Jetzt geht es bei dieser Mischung neuer und „beständiger“ Bilder eher um eine „vergleichende Darstellung“: Die Kustorin Jelena Jamaikina scheute keine Mühe, auch Sammler um Hilfe zu bitten, damit frühe und spätere Werke eines Künstlers in ihrer „Entwicklung“ gezeigt, oder „alte Freunde“ wie Hans Licht, Gerhard Gisevius, Johannes Rudolphi und Theodor Schinkel unter Ferchs ältestem Ried-Dach „wiedervereint“ werden konnten. Ein weites Feld an sich, eine ziemlich spezielle Konzeption, wenn man der Potsdamer Wissenschaftlerin folgte.

Alle Thesen, die sie zur samstäglichen, wieder exzellent besuchten, Vernissage vorlegte, dienen der Fruchtbarmachung und Aufwertung dieser zugereisten „Havelländer“: So hält sie die hier gezeigten „deutschen Impressionisten“ nicht einfach für verspätete Nachfolger der berühmten Franzosen. Vielmehr seien sie vom Sujet bis zur „Verarbeitung“ des Lichts eigenständig gewesen, woran die Schwielowsee-Landschaft einen eigenen Anteil habe. Auch die Einflüsse der flämischen und holländischen Malerei seien bislang unterschätzt worden. Insgesamt, und das wäre wohl eine Sensation, glaubt sie, Artur Borghard, Carl Kayser-Eichberg, Theo von Brockhusen, Johannes Rudolphi und andere der in Ferch „beheimateten“ Künstler, seien den französischen Impressionisten sehr wohl ebenbürtig, wenn per Nebensatz auch sofort die Einschränkung kam: „Kein Wettbewerb mit Monet!“ Warum denn nicht, unter „Gleichwertigen“?

Besagte Ausstellung bekam ja nicht zufällig den Titel „Die Malerei des Lichts“. Formal ist sie dem vermeintlichen Generationswechsel der Malergruppe gewidmet, was sich, wenigstens bei Eugen Bracht, eher als Lehrer-Schüler-Gefolgschaft erweist.
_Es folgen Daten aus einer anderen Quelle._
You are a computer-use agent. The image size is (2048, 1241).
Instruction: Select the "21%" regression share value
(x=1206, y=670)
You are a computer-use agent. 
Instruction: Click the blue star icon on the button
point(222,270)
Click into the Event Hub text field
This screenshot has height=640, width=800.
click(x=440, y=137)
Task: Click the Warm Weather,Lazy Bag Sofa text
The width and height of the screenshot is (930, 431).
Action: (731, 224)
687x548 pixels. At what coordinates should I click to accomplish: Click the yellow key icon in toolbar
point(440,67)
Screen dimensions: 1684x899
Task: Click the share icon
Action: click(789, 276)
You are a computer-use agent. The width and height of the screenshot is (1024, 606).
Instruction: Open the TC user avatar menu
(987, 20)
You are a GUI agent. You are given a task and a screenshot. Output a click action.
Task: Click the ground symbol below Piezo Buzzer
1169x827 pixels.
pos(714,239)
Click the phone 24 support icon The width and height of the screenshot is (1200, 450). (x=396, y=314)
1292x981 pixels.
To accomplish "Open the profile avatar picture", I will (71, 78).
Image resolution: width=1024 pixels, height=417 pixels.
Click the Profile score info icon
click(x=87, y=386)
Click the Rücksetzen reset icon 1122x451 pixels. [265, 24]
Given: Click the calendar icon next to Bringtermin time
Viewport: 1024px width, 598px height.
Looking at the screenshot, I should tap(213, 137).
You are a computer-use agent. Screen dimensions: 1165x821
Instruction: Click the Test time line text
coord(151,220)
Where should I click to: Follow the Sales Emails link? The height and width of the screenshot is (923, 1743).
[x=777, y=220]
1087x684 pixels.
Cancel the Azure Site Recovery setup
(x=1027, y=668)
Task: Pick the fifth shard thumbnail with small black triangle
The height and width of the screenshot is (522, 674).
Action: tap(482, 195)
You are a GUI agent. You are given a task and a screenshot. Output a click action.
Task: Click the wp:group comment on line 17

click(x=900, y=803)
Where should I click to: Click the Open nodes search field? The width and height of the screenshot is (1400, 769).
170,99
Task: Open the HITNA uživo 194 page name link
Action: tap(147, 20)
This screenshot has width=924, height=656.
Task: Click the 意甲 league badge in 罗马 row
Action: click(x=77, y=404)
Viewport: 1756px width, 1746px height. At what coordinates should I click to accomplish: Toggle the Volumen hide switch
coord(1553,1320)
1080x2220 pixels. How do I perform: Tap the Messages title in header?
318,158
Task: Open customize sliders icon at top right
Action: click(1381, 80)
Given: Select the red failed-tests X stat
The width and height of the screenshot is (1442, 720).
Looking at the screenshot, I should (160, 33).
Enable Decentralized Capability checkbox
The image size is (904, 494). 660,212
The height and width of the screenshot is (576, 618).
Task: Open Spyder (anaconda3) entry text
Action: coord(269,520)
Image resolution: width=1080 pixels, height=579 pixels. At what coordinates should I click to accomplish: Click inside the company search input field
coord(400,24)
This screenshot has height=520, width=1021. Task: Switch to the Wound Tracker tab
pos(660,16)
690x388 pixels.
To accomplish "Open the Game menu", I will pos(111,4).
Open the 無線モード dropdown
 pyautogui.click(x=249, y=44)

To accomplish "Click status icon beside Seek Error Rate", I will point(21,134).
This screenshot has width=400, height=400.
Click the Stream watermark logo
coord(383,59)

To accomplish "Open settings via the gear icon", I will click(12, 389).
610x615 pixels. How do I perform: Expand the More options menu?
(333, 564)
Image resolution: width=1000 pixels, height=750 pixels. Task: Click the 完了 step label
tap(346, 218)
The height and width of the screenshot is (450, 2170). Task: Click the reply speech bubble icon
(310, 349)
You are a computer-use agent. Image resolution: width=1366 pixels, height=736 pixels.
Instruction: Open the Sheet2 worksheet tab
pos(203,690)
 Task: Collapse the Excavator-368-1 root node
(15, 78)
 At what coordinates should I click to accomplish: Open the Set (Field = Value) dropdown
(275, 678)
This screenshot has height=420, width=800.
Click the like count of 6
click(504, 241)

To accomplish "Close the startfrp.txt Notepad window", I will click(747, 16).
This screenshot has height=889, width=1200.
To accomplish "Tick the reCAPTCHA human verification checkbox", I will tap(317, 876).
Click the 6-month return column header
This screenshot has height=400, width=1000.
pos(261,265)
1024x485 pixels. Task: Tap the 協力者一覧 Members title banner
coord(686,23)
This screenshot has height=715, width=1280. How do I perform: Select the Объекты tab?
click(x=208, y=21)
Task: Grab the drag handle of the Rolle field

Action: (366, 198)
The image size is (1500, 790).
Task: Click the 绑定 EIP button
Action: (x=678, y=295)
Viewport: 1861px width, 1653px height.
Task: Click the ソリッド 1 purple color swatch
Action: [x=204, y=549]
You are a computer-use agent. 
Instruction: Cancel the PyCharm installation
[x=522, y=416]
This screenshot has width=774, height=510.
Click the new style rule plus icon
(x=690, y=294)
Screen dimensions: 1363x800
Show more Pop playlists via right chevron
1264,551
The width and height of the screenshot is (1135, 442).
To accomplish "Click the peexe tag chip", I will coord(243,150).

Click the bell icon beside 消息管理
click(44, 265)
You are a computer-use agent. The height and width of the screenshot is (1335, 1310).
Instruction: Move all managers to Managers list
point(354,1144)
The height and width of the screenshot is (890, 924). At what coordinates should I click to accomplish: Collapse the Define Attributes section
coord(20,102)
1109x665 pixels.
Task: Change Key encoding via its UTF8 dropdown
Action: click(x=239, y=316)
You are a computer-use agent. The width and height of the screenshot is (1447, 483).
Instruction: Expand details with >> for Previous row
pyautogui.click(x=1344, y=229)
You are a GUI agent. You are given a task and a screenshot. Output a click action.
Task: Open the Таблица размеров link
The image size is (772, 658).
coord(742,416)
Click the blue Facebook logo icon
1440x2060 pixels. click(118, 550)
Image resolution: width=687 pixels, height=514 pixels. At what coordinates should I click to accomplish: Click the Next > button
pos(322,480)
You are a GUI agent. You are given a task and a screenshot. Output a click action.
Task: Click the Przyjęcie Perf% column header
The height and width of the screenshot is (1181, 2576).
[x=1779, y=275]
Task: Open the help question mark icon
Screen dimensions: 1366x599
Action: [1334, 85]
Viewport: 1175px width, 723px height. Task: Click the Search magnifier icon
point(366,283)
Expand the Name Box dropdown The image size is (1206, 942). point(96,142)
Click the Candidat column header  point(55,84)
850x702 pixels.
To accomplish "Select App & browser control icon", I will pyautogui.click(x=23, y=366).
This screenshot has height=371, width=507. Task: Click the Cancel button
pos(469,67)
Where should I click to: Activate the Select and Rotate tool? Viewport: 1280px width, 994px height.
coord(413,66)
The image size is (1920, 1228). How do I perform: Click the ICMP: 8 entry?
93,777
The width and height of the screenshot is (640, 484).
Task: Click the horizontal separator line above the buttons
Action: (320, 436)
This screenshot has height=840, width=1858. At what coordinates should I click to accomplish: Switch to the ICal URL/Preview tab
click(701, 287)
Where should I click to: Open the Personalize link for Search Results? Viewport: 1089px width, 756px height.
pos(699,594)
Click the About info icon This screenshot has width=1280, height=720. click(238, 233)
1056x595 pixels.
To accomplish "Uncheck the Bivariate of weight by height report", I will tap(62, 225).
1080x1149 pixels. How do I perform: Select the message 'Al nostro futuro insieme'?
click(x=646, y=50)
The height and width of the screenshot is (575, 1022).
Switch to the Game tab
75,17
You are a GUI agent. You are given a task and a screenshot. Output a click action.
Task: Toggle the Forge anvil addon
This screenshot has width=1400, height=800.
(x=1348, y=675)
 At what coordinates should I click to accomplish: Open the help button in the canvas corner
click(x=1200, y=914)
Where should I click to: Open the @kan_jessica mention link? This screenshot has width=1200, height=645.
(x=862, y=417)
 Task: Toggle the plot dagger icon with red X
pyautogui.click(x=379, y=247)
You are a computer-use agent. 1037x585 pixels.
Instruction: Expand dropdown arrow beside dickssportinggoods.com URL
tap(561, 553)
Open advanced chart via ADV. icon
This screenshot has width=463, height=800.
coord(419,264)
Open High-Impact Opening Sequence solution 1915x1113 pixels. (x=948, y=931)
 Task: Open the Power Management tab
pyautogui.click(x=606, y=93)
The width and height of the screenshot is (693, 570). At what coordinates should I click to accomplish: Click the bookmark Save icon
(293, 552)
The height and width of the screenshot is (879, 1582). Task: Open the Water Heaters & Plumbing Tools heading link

Hängung wie Textbeiträge regen dazu an, Werk um Werk, Mann gegen Mann, Motiv um Motiv „zu vergleichen“, etwa die absichtsvoll nebeneinander hängenden Schwielowseebilder von Karl Hagemeister, deren eines sich ganz aus einem Gelbton entfaltet. „Ich erkannte, dass nicht die Tonigkeit die Hauptsache für die Bilder sei, sondern das Licht, das ewig wechselt." Deshalb auch seine „Pastell-Phase“. Ähnliches gilt für Kayser-Eichbergs Kiefern-Darstellungen, für Rudolphis „Götzer Berge“ und „Frühling“, und so fort. Nicht jedem wird es gegeben sein, solche Feinheiten auch zu erkennen, brauchte man sonst Spezialisten, Wissenschaft überhaupt? Was sich jetzt in Ferch tut, ist ohnehin spannend genug: Auf der Suche nach einer längst verlorenen Beschaulichkeit besteht die Gefahr, den Impressionismus noch einmal zu erfinden, Gefahr auch, sich in mehr oder weniger ungewissen Wunschvorstellungen und Interpretationen zu verlieren. Den fugalen Museumsbesucher ficht das kaum an, die Internen allerdings schon.